As a Bishop, Maewyn changed his name to Patricius, and traveled from village to village to share the teachings of the Lord, and was successful enough to eventually found many churches in Ireland.
The association of Maewyn/Patricius/St. Patrick with "driving snakes from Ireland" is well known, despite the lack of actual snakes on the island. Odd, unless you consider influence of pagan rituals in Ireland at the time, and the role of Christian missionaries trying to "drive" these pagan rituals from the population. Snakes? Or just people who hadn't been fully "educated" in Christian tradition? Anyway, the allegory carries on, as does the association of the holiday with the shamrock. According to popular mytholody, St. Pat used the shamrock to illustrate the concept of the Holy Trinity.
Wither the Green Beer?
Saint Patrick's Day celebrations have been greatly influenced by the Irish diaspora, especially in North America. Until the late 20th century, Saint Patrick's Day was often a bigger celebration among the diaspora than it was in Ireland.
According to Wikipedia, the first association of the colour green with Ireland is from a legend about an unfortunate fellow who was bitten by a venomous snake but saved from death by Moses placing his staff on the snakebite, leaving him with a green mark. His descendants settled in Ireland, a land free of snakes. As you would given the circumstances.
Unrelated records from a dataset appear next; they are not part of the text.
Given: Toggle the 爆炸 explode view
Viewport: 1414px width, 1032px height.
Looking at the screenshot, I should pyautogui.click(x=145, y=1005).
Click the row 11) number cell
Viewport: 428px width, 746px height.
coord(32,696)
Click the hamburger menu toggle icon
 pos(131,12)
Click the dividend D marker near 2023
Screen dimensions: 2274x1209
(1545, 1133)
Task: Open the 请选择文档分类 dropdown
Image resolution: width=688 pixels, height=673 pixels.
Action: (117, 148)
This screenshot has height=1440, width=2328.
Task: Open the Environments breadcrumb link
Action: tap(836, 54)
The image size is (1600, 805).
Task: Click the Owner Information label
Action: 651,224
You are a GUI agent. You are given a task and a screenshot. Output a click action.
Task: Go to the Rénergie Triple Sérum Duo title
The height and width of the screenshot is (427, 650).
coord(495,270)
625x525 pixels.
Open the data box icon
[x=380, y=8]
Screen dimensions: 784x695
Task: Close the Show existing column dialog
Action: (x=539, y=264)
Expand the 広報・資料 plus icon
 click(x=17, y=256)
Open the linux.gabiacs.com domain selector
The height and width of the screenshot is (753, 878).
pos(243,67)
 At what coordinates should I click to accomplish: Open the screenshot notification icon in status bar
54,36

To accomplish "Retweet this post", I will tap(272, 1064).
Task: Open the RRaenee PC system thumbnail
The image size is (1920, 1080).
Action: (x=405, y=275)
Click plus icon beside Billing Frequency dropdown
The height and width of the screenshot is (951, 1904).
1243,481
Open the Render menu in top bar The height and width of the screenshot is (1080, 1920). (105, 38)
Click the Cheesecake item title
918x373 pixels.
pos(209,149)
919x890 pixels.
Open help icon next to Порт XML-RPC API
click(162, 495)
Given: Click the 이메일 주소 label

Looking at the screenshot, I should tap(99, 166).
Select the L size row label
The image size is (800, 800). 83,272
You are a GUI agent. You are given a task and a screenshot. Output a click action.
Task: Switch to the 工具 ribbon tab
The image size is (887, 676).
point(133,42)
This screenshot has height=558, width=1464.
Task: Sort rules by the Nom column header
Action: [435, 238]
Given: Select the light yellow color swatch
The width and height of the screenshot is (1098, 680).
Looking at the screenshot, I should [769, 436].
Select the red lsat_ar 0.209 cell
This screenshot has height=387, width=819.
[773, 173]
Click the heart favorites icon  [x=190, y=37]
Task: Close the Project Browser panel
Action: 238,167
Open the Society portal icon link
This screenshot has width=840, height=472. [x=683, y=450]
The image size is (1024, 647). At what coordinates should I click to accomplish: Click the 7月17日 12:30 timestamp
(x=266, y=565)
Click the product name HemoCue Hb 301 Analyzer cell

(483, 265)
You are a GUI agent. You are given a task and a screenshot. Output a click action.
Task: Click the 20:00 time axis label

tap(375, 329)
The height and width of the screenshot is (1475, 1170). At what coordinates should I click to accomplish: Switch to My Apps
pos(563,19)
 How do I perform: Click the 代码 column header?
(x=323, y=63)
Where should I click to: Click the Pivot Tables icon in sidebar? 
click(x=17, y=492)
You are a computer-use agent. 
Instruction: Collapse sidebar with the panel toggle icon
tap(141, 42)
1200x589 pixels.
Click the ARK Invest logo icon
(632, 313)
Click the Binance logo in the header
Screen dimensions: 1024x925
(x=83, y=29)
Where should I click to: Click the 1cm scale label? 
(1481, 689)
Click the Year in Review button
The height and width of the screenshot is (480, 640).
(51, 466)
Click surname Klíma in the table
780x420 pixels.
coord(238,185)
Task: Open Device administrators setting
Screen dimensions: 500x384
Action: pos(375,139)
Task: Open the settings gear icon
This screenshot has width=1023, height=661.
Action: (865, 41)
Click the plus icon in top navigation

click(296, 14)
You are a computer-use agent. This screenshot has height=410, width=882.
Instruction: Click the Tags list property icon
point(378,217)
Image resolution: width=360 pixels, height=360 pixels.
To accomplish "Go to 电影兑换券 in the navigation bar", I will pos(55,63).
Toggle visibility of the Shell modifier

Between this and the green of the Shamrock, the green in St Patrick's day was settled before the celebrations were popularized in the US and Canada.
In Ireland, St Pats is a relatively somber religious bank holiday that recognizes Irish culture and ceremony.
In Canada and the US, it's a celebration of green beer, stereotypically Irish fare, an almost overwhelming saturation of the colour green, and in some cases, terrifying references to Leprechauns. There are movies. They could be classified as "horrors" but should be ranked amongst the more cheese-tastic horror flicks of the era.
This is a very brief history of the man and the myth (one and the same) but don't let your celebrations of the holiday be brief!! Go forth and enjoy driving the snakes out of your local pub with a green pint!